Alcuni anni fa, in agosto, di ritorno da un viaggio in treno, persi una coincidenza e dovetti passare la notte in stazione. Faceva caldo, decisi di sistemarmi su una panchina al fondo dell’ultimo binario. Nel cuore della notte la donna si avvicinò, sbucando nel cerchio di luce del lampione più vicino; una senzatetto, io la salutai, lei si sedette al mio fianco tossendo e mi chiese una sigaretta, ci mettemmo a parlare. Noi ci conosciamo, mi disse, e poi mi raccontò che fino a pochi anni prima lavorava come ricercatrice in un istituto che si occupava di mappatura del genoma umano. Classificava e catalogava i geni e ne studiava i meccanismi di attivazione. Avevano scoperto che tutti i geni erano ricoperti da una membrana costituita da una particolare proteina. A contatto con un enzima specifico questa membrana si disgregava e il gene veniva attivato. In questo modo i ricercatori pensavano di controllare l’attivazioni di specifiche tipologie di geni per combattere alcune malattie degenerative con caratteristiche, appunto, genetiche.
Col tempo la possibilità di attivare i geni però era diventata per lei una specie di ossessione, si chiedeva infatti cosa sarebbe successo se si fossero attivati contemporaneamente tutti i geni. Aveva chiamato il processo pomposamente Attivazione Sincrona Totale. Alla fine decise che l’unico modo per liberarsi da quella domanda fosse di provare su lei stessa. All’insaputa dei suoi colleghi cominciò una ricerca in tal senso e arrivò finalmente a mettere a punto la procedura necessaria per l’Attivazione Sincrona Totale. Un fine settimana d’agosto, i laboratori completamente deserti, cominciò l’esperimento, si iniettò il preparato, un cocktail di enzimi e attivatori cellulari, e aspettò.

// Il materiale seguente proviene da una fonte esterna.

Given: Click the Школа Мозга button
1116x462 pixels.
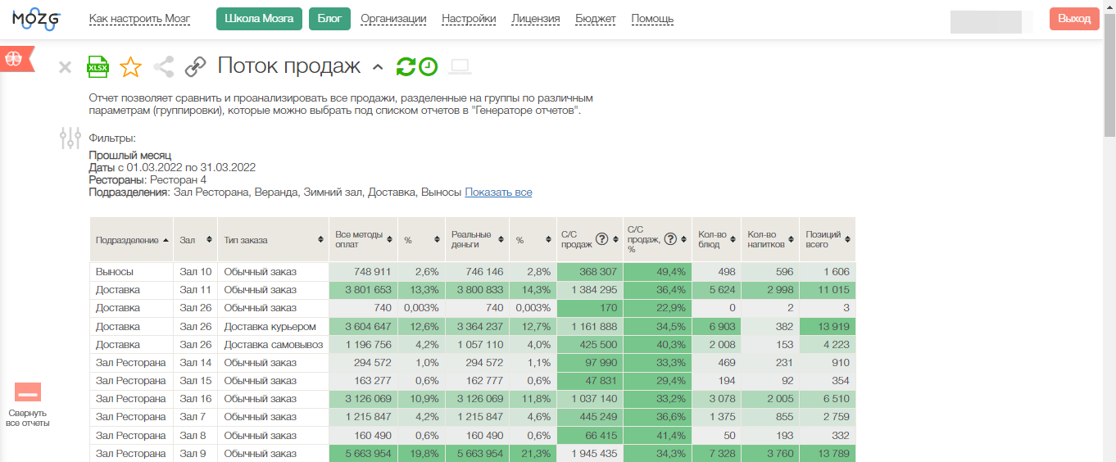Looking at the screenshot, I should (x=259, y=19).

Passarono le ore, sembrava non accadesse nulla, la giornata, caldissima, si spense in un tramonto ambrato. Venne l’oscurità, lei si alzò e uscì dall’istituto, camminò senza una meta aspettando che succedesse qualcosa, raggiunse la stazione; io mi ero appena sistemato sulla panchina, nel cuore della notte la donna si avvicinò, sbucando nel cerchio di luce del lampione più vicino; una senzatetto, io la salutai, lei si sedette al mio fianco tossendo e mi chiese una sigaretta, ci mettemmo a parlare. Noi ci conosciamo, mi disse.
Non so perché, ma mi parve di avere già vissuto quella scena.
La donna parlava, e fra un colpo di tosse e il fumo della sigaretta mi sembrava stesse tremando.